Tout le monde sait que, pour la validité des actes notariés, la loi exige la signature d'un second témoin. Généralement, à Paris et dans les grandes villes, les différents notaires envoient leurs actes à la signature d'un de leurs confrères, auquel ils rendent, de leur côté, pareil service; dans les petites localités, on se sert de témoins instrumentaires. Le clerc passe avec tous ses actes chez deux boutiquiers, voisins de l'étude, lesquels apposent leur signature, pa

raphent les renvois, et tout est dit. J'ai vu remplir cette formalité par des individus qui savaient tout juste écrire leur nom.

Une femme, fût-elle la plus intelligente, la plus instruite, la plus honorable des femmes, n'en pourrait faire autant. Elle ne serait pas admise. La loi s'y oppose.

Elle peut, pour son propre compte, signer les actes dans lesquels elle est partie contractante; mais, pour les actes des autres, pour cette formalité banale à laquelle suffit un simple palefrenier, la femme est déclarée incapable.

### Données fournies
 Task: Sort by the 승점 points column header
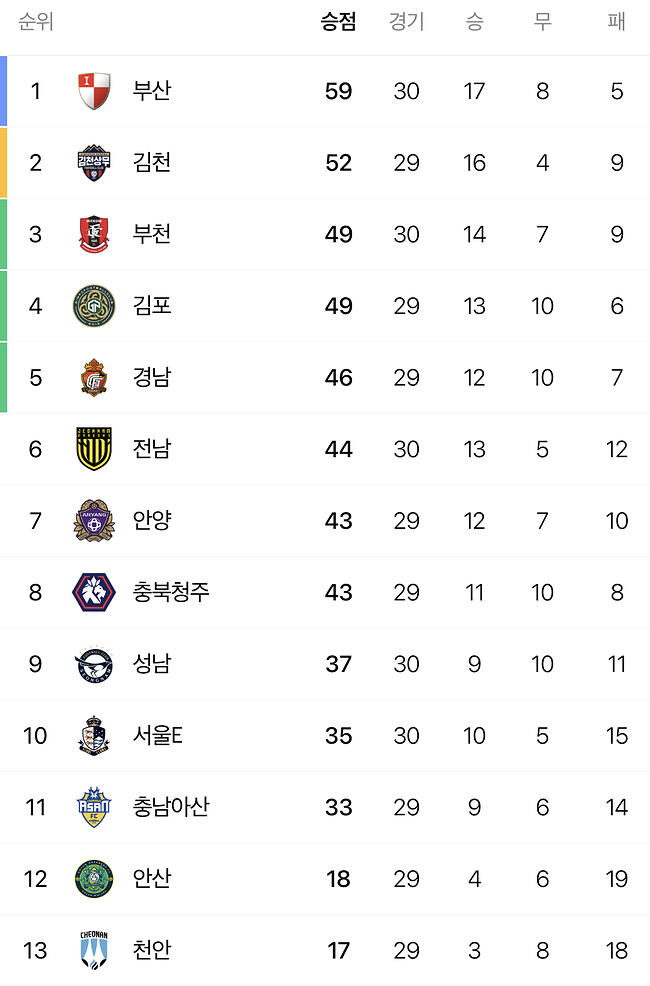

### Consigne
Reproduisez à l'identique, dans le texte sur les témoins des actes notariés, le segment qui va de "raphent les renvois, et" jusqu'à "loi s'y oppose.".

### Réponse attendue
raphent les renvois, et tout est dit. J'ai vu remplir cette formalité par des individus qui savaient tout juste écrire leur nom.

Une femme, fût-elle la plus intelligente, la plus instruite, la plus honorable des femmes, n'en pourrait faire autant. Elle ne serait pas admise. La loi s'y oppose.